To write about a favourite bar – even a popular one – is quite a personal act. It’s hard to be objective, because most of the hard facts simply aren’t about what it is that is created, and what it is that either exists or ceases to exist. The fixtures and fittings are stripped away, the rosters and the procedures and the finances evaporate, and what is left is memory, emotions, anecdotes, bonds. Experiences, as I wrote somewhere else, are the only things we truly own.
I met Equinox over five years ago. I can’t be sure, but I think the very first time was the bar’s fourth birthday party, on the 15th January 2010, when one of the crazy chaotic-first-month versions of the Cambodian Space Project played. The late lamented Los Poporks played first. In those days the stage spilled out onto the street, and the audience blocked the traffic. It was thought of as a “French place”. There was a tiny bar upstairs where somehow social swing dancing was held every Thursday on a dance floor with all the space of a tuk-tuk.
Something of a boom in the expat music scene started that year, with many bands and venues rising and falling, and Equinox caught the wave and occasionally surfed in advance of it. Sound-proofing was developed to overcome neighbour problems. Walls were removed, and the stage pushed back – twice – to make a dance floor on which the swing dancers could properly twist and strut, that could be packed solid by the likes of Durian and Grass Snake Union, culminating in the world domination policy of Dub Addiction. Many a Space Project tour was bookended by farewell and welcome back shows.

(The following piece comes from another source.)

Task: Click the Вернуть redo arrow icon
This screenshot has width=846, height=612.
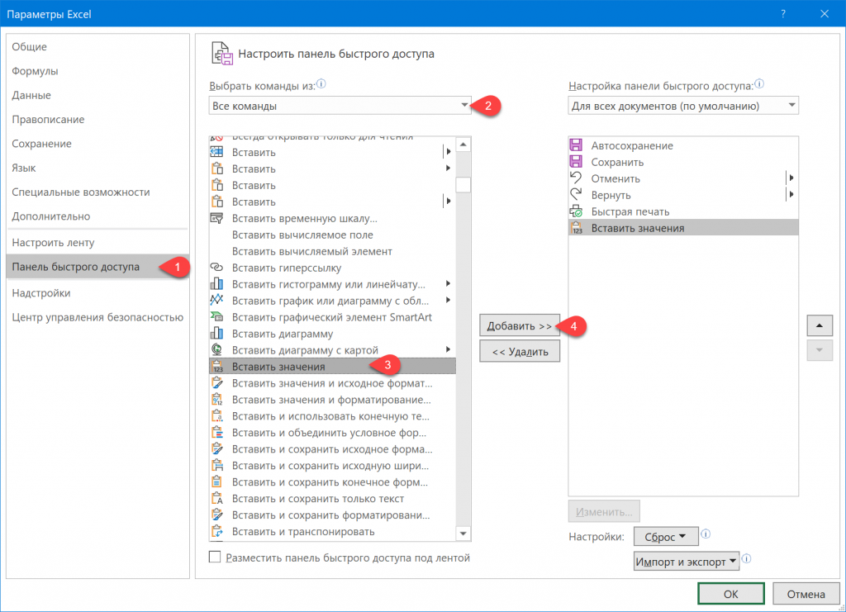Action: tap(576, 195)
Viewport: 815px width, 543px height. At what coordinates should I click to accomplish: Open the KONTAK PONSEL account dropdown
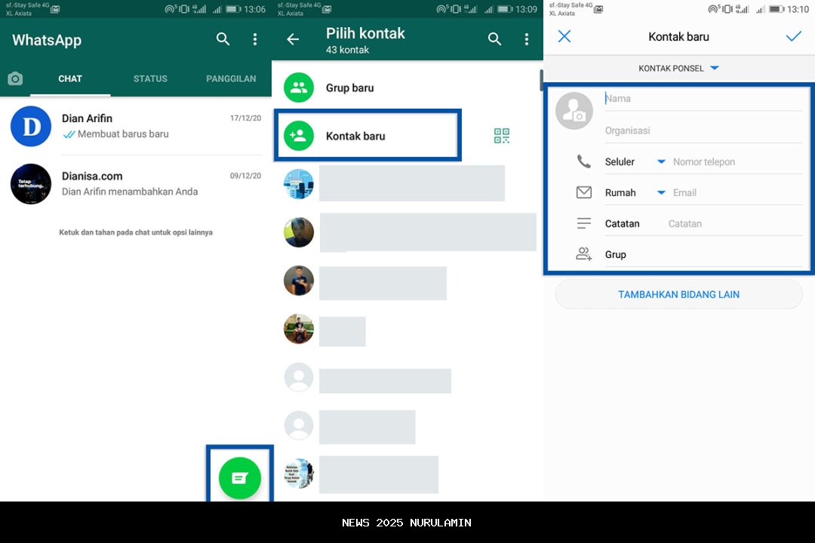(679, 68)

All things must pass, and in some ways it is more surprising that such a place as Equinox was able to survive so long in the face of such changes in the Phnom Penh social, cultural, economic environment. Audiences change, scenes morph, even as we rage against the dying of the light.

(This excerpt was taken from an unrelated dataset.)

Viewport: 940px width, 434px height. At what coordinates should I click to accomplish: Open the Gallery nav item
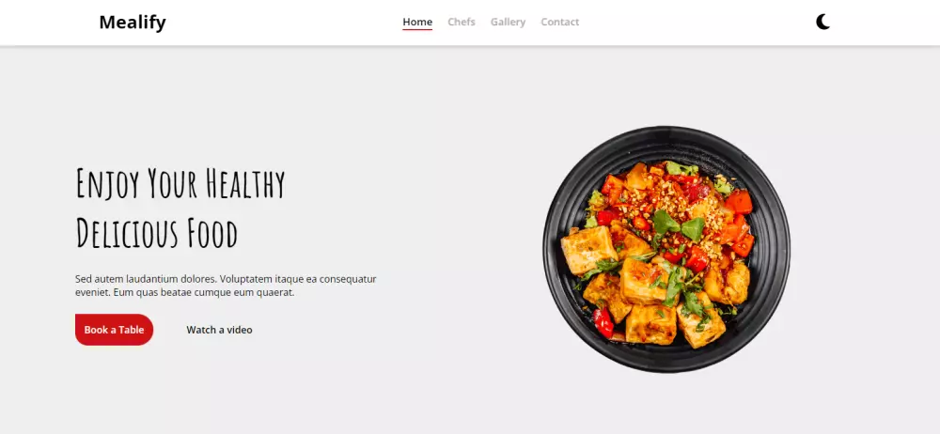point(508,23)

We – the audiences, the musicians – will remember the accumulated beats and squeals and howls that the walls and floors absorbed, the sweat and the spillages and the shouts, hoots, and hollering, Marco’s enduring passion for the music, Anthony’s dedication to constant improvement and improvised maintenance, the staff who smiled and laughed and remembered what we ordered.

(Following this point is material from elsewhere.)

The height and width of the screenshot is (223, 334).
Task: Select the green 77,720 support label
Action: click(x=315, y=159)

I remember the night the Cambodian Space Project broke the electricity system, Los Poporks doing a mindblowing medley of Take Five and Whole Lotta Love, the night of Los Cambodian Space Pirates. I remember Chhan Dina’s first exhibition. I remember WASH and Scoddy & the Quality Drops (both versions) and the mighty Moi Tiet and the intimate Expresso Thmei. I remember TJ’s farewell gig with Grass Snake Union, after which I wrote these words:
when the sweat has chilled,
and the applause evaporated,
the salty tang of the memories remain,
stained into the lives of those for whom
it meant something.
moment upon moment,
what more can we ask?
rock me, mamma, moi tiet, moi tiet,
Everything historically seems to change quickly in Phnom Penh.